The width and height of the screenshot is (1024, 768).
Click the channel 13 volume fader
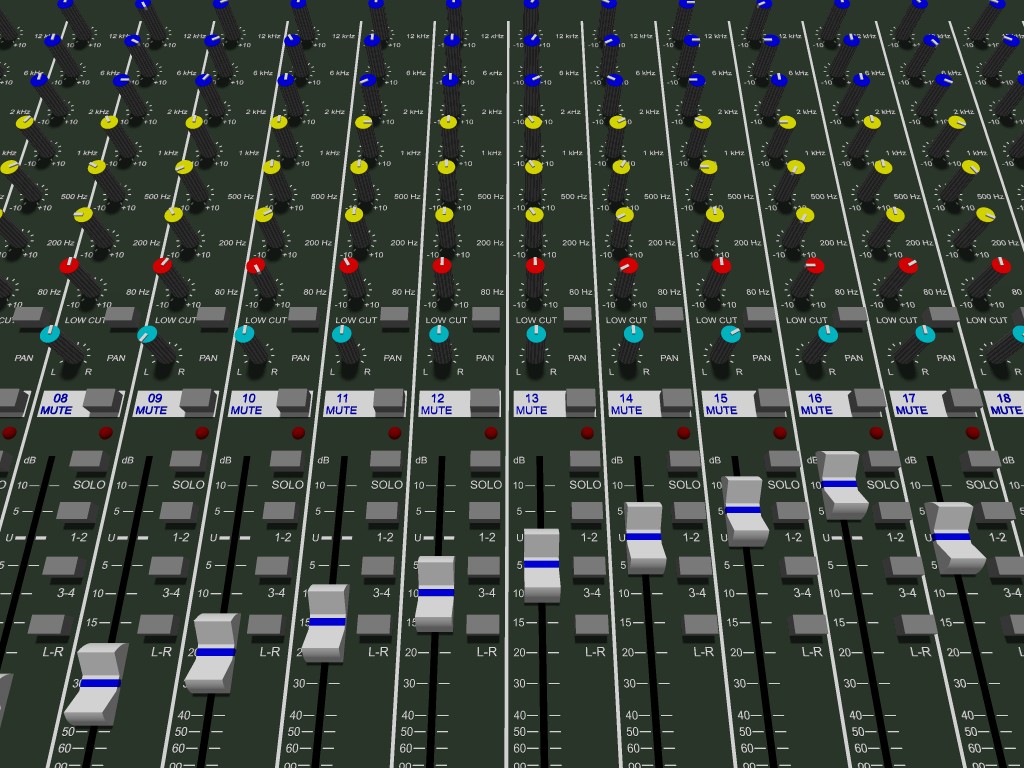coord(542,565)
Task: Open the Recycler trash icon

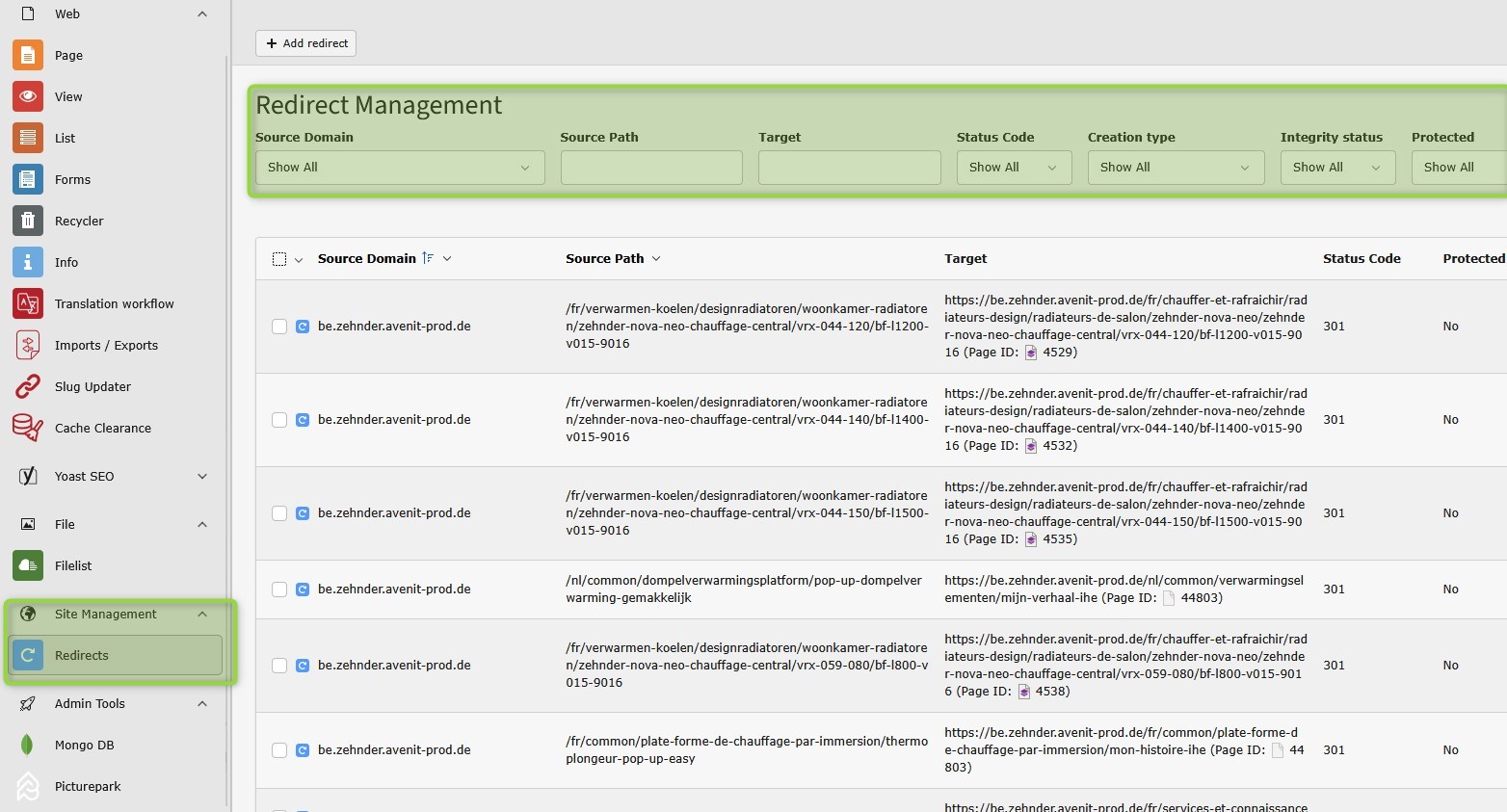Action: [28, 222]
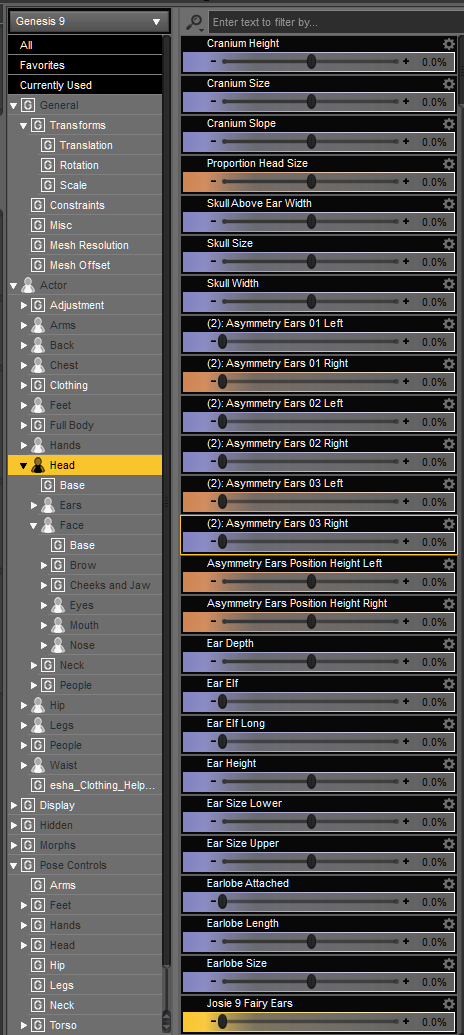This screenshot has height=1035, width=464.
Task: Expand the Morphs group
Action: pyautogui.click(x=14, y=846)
◇ ◇ ◇ ◇
What you are asked to do: What you give back must match the entries exactly, apart from the omitted pictures.

Finished task:
The width and height of the screenshot is (1024, 768).
Click the channel 13 volume fader
coord(542,565)
Task: Open the Recycler trash icon

Action: [28, 222]
This screenshot has height=1035, width=464.
Task: Expand the Morphs group
Action: pyautogui.click(x=14, y=846)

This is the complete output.